#### Problem requirements:
Look through the entries that follow and return each line that has the string "WNBA".
* * * * * * *
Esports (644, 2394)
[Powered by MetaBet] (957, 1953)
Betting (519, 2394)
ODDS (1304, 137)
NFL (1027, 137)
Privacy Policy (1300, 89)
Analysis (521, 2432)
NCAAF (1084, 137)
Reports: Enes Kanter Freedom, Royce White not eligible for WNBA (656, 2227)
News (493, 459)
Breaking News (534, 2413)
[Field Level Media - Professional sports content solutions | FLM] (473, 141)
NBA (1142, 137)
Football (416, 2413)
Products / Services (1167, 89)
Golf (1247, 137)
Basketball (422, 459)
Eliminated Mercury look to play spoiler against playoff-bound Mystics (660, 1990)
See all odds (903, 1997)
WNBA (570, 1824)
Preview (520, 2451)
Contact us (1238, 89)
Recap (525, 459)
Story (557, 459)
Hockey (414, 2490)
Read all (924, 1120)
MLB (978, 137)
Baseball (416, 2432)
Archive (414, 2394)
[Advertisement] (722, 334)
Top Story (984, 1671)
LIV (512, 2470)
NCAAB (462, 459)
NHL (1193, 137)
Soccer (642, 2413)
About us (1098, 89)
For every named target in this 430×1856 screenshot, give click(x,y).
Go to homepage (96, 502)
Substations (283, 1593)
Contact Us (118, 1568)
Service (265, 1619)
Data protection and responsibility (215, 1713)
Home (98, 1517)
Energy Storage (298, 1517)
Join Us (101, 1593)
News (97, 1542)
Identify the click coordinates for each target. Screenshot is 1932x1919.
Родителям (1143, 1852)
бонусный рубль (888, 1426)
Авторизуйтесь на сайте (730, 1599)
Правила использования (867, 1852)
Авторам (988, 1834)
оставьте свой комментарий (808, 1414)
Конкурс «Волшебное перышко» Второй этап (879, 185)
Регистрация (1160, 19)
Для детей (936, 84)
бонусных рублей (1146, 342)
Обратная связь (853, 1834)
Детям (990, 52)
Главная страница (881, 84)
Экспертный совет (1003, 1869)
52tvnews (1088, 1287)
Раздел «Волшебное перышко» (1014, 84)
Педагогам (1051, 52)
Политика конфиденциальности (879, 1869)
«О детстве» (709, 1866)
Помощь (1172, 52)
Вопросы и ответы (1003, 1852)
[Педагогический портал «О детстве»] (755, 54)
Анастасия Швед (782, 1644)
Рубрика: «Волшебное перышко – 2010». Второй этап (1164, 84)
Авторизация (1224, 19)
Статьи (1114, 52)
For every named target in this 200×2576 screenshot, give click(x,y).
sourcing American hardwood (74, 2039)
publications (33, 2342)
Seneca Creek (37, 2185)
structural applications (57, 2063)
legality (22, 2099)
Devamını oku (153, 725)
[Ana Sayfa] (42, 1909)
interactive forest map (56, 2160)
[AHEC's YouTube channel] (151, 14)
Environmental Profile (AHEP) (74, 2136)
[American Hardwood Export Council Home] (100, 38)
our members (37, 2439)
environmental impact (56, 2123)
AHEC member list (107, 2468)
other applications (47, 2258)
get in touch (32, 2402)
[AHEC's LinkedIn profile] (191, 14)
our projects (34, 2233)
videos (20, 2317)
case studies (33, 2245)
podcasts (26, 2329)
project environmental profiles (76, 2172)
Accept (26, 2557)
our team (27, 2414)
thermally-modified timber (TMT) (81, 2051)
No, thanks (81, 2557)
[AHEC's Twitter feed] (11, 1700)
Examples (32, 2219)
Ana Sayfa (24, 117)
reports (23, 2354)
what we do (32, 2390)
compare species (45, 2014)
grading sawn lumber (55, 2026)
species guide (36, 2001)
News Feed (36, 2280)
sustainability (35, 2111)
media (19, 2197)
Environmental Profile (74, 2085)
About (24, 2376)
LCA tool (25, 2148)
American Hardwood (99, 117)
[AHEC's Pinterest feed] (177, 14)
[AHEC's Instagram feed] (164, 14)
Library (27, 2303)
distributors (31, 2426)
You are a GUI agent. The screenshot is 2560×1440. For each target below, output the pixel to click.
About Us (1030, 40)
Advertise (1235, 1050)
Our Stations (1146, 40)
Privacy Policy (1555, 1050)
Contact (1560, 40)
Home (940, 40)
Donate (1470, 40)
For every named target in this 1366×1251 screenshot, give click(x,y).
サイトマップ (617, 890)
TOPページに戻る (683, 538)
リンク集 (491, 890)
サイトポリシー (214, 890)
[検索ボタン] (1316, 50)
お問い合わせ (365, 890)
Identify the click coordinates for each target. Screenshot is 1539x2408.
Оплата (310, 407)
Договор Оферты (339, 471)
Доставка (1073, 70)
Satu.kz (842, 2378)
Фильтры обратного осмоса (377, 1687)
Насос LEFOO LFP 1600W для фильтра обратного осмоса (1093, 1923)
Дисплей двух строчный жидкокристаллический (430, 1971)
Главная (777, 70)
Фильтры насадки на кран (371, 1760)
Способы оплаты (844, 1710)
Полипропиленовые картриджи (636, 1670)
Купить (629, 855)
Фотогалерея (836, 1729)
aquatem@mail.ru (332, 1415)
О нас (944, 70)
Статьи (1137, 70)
* * * * * * *
#### Task response:
Reports: Enes Kanter Freedom, Royce White not eligible for WNBA (656, 2227)
WNBA (570, 1824)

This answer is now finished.